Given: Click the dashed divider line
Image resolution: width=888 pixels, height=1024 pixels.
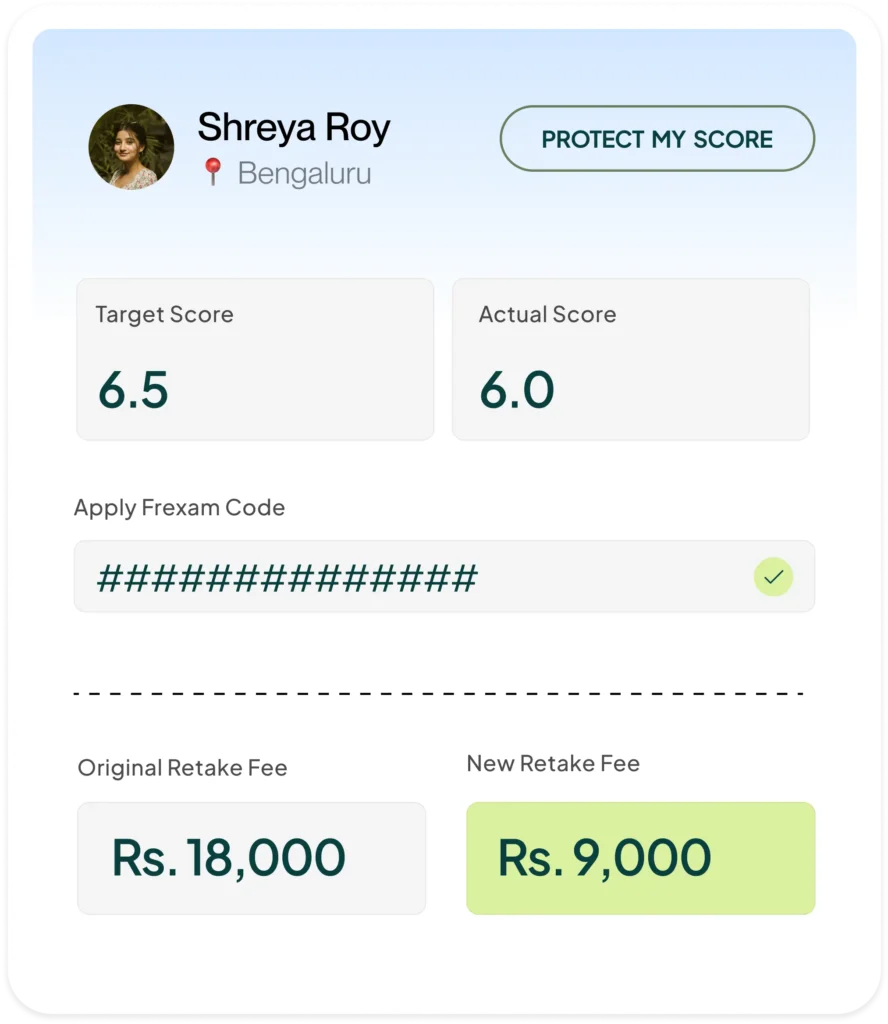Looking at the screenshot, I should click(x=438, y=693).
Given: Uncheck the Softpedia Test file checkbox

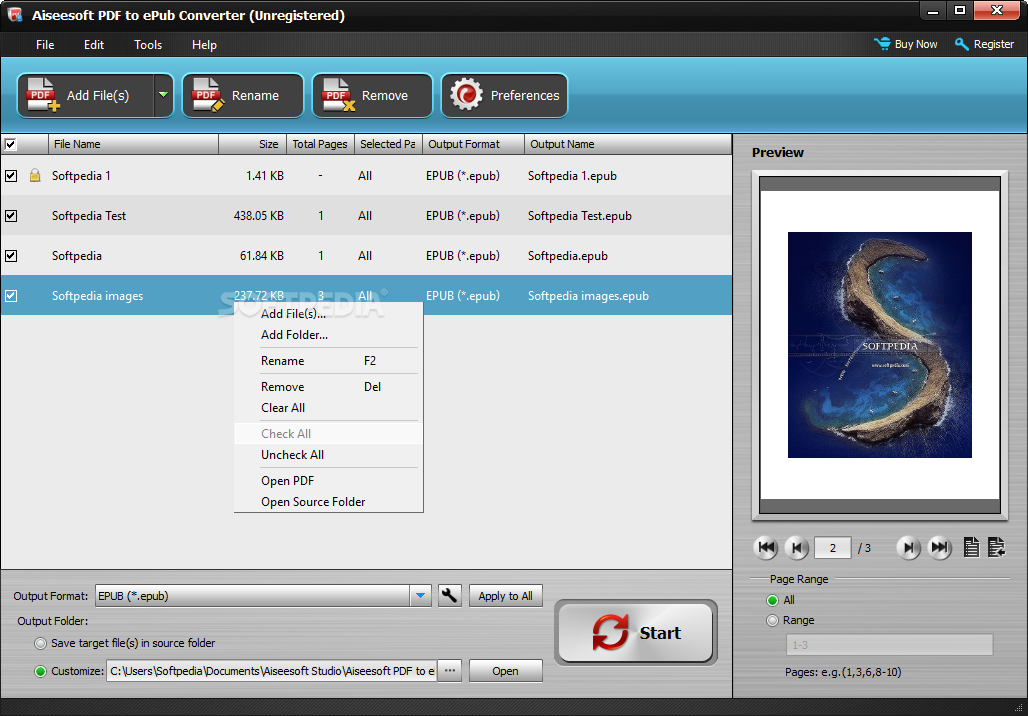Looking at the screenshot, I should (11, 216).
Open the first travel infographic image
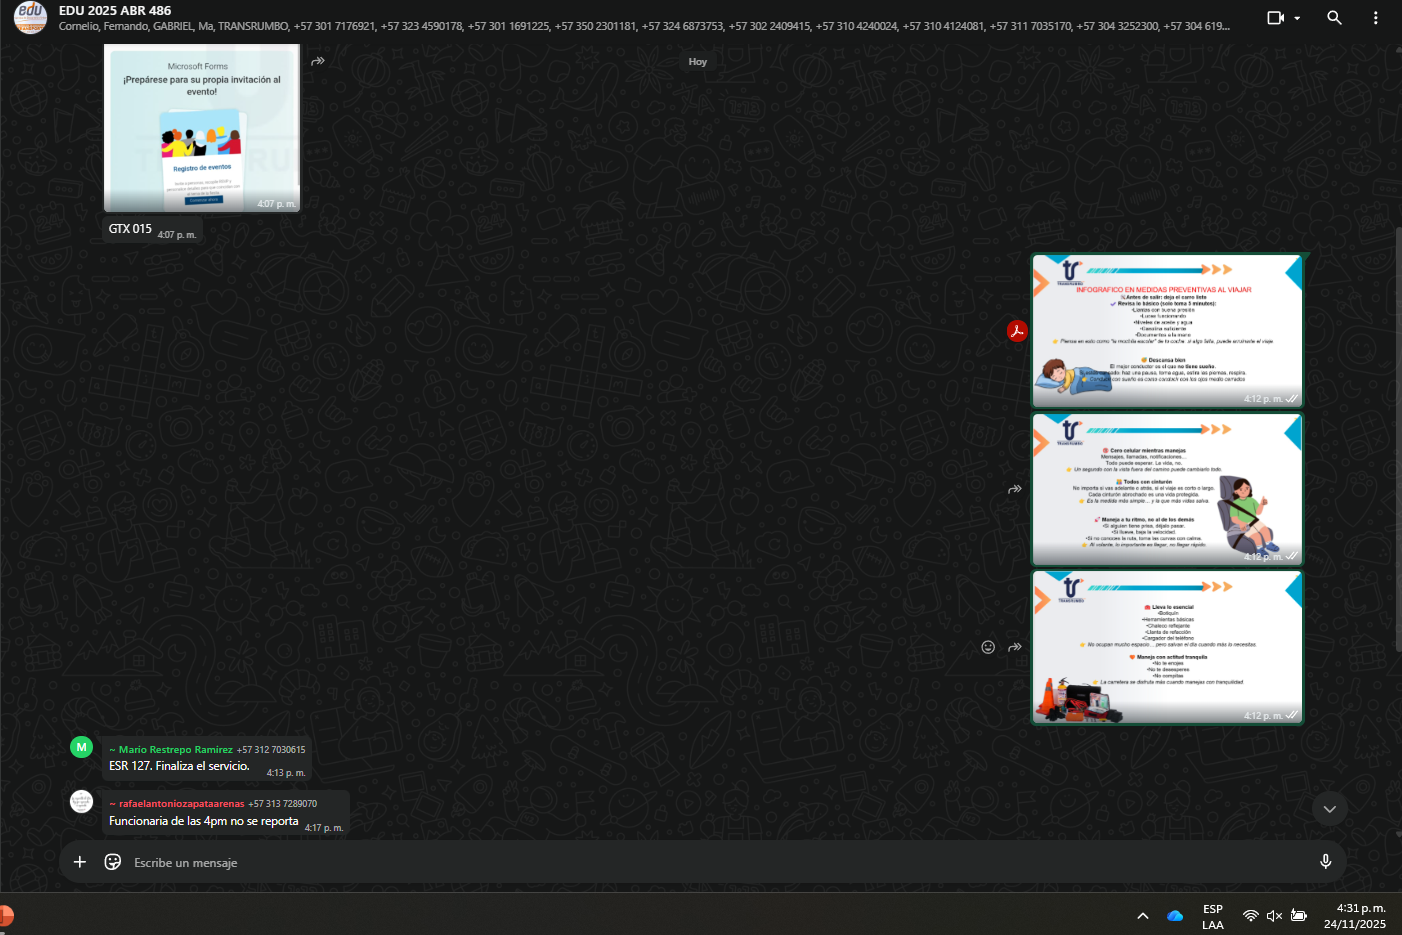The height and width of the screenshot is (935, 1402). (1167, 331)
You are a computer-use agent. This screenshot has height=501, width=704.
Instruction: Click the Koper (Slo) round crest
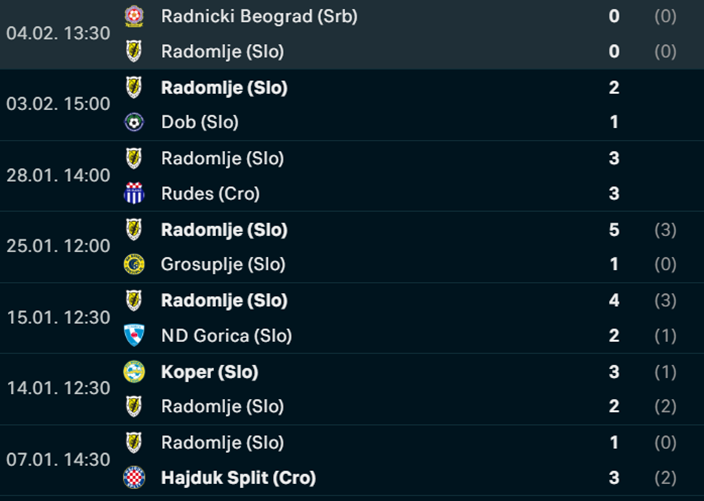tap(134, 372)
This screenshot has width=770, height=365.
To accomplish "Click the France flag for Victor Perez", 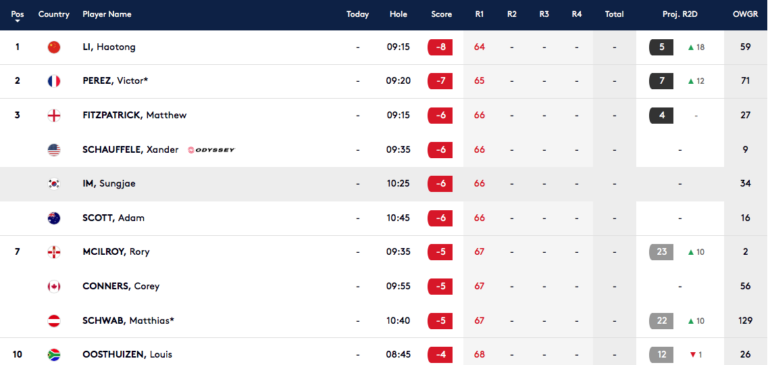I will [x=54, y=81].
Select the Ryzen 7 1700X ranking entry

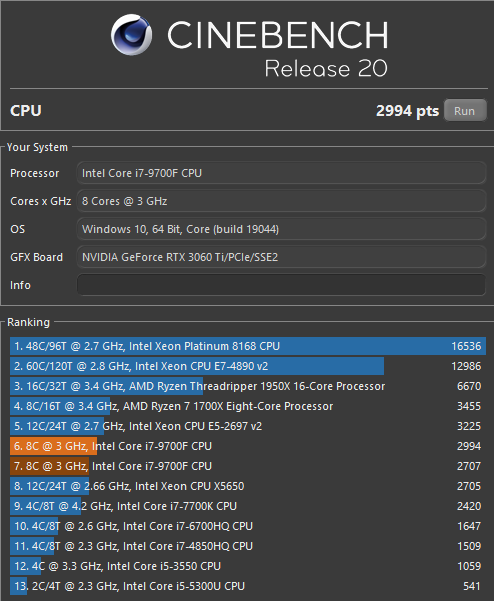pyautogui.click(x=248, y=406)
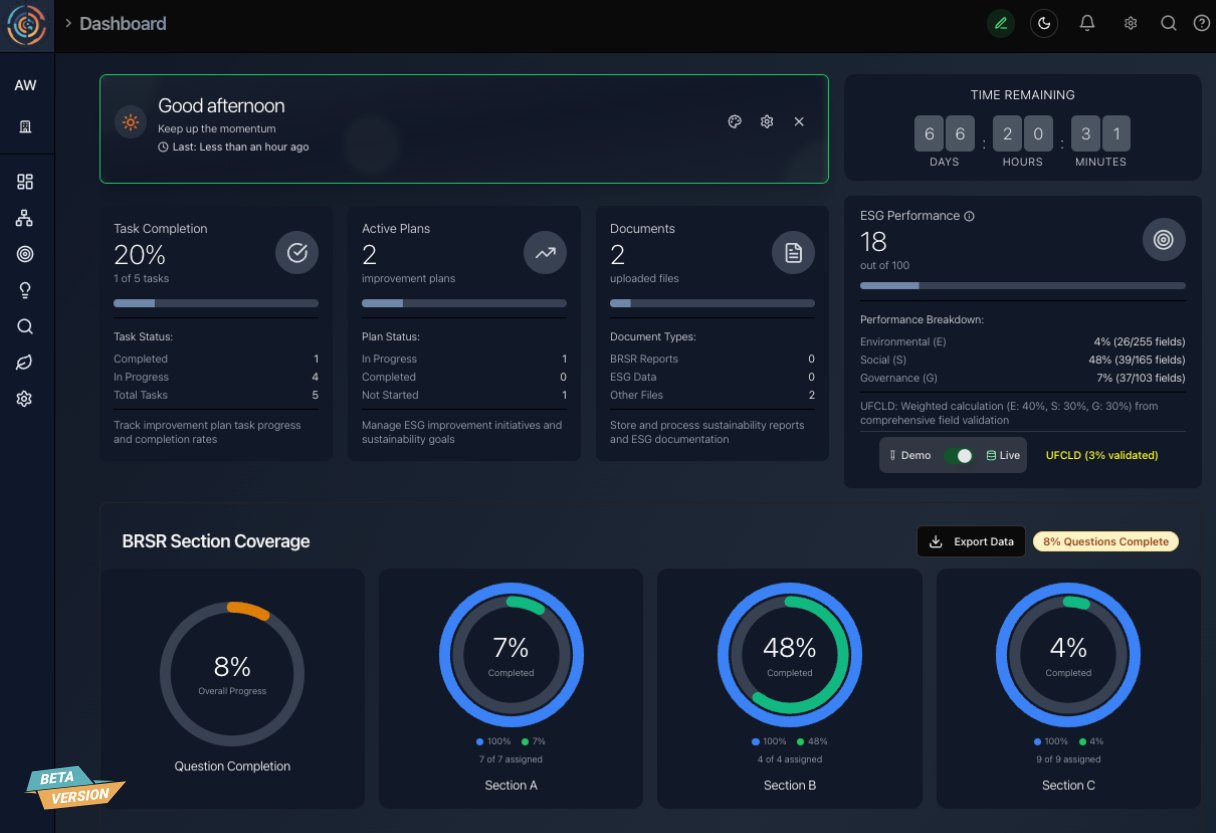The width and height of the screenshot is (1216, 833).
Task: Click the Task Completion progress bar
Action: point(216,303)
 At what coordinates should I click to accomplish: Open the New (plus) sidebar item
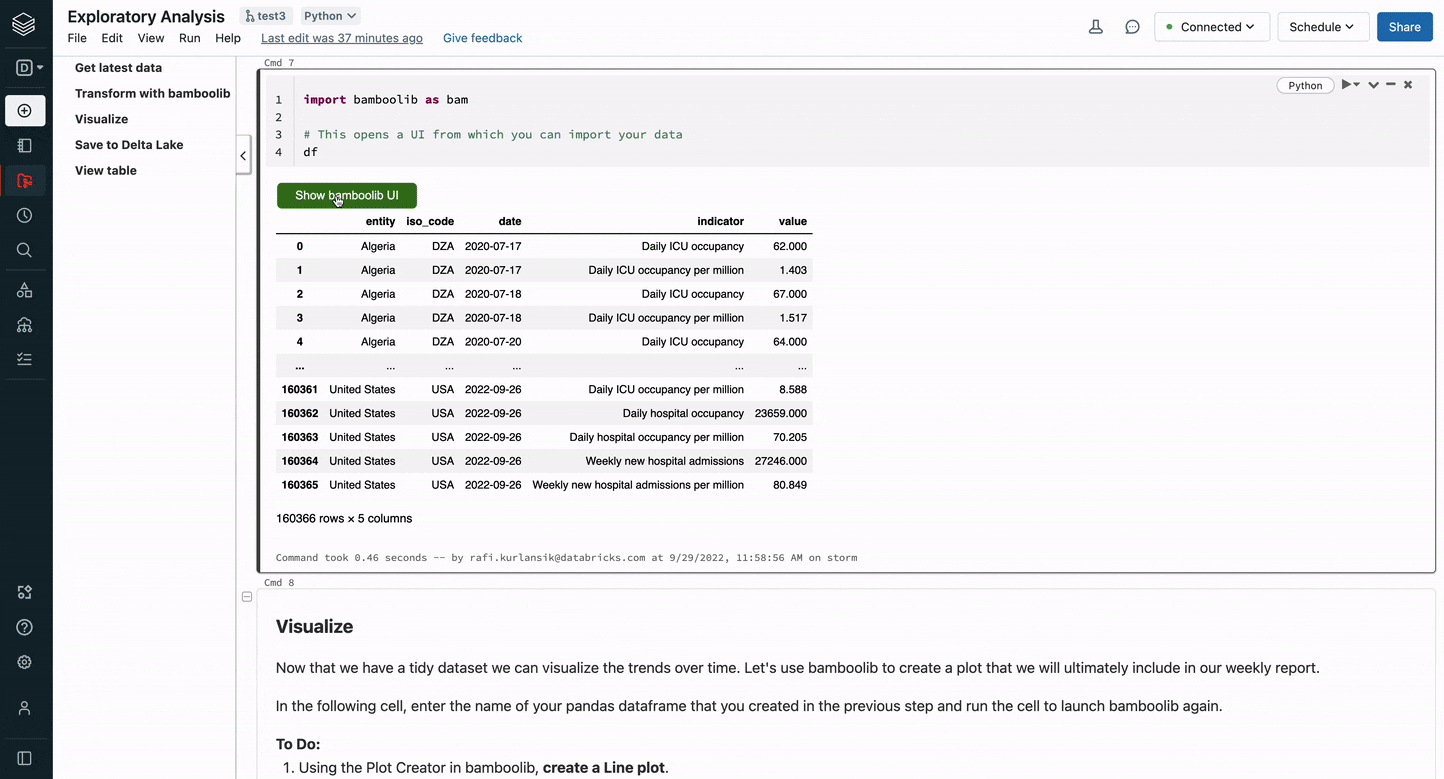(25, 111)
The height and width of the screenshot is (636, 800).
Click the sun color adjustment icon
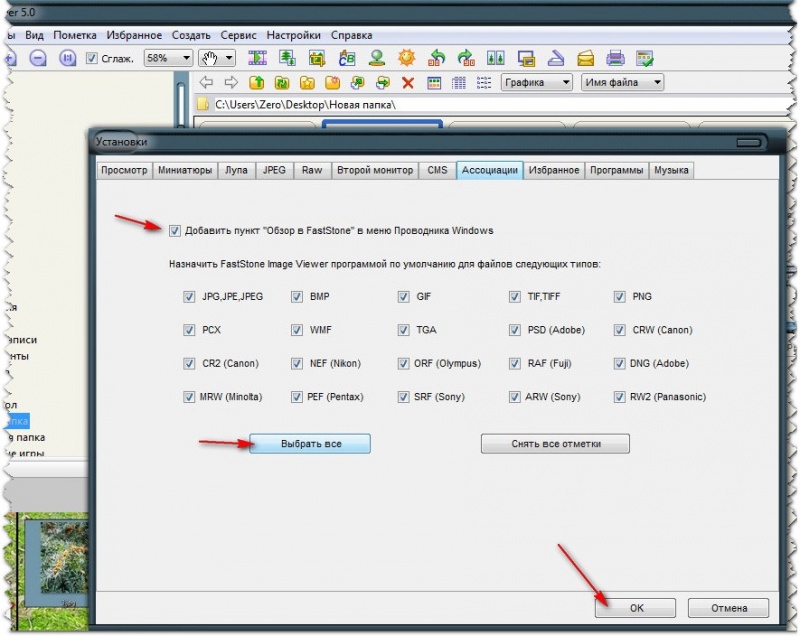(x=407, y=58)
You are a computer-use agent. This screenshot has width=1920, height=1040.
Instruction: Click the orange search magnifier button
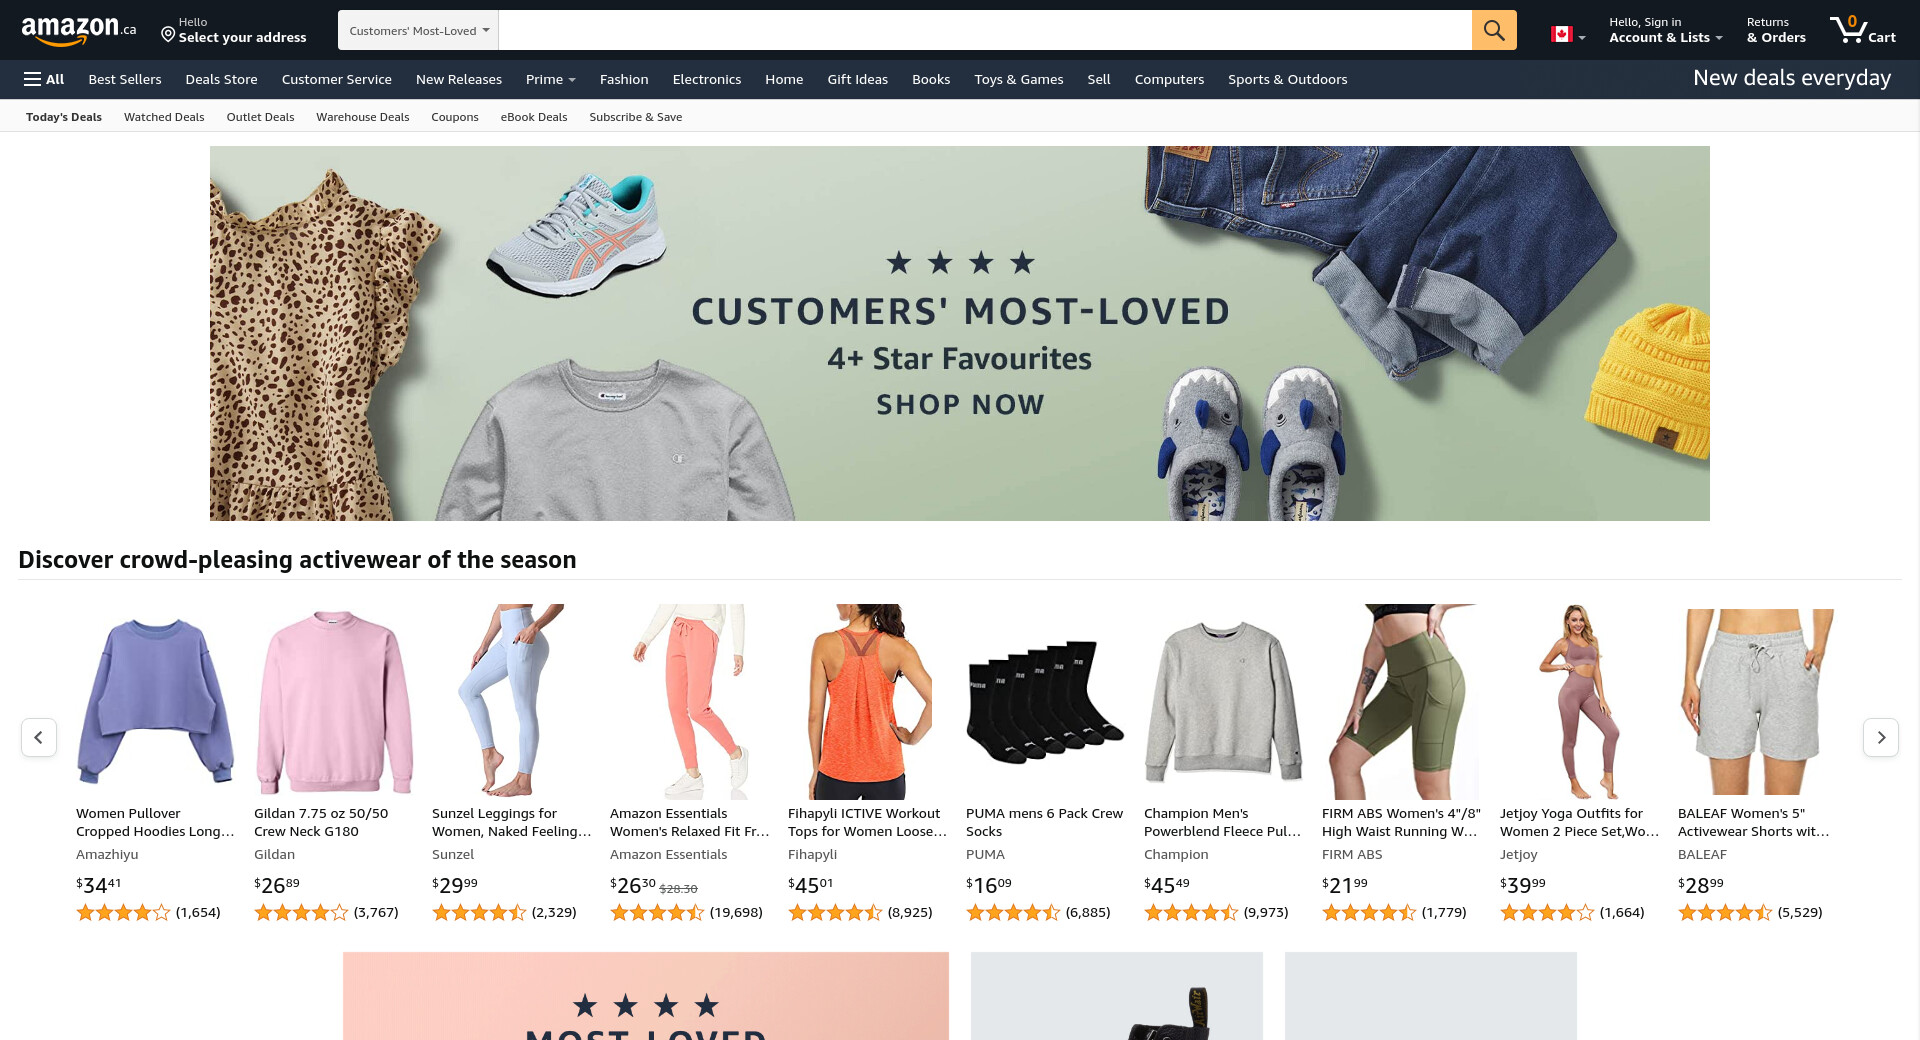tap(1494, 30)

===

(Task): Each line of the material with the word "agent" in it should be listed.

(Exercise solution):
You are a computer-use agent. This screenshot has height=501, width=704.
You are a computer-use agent. This screenshot has width=1920, height=1040.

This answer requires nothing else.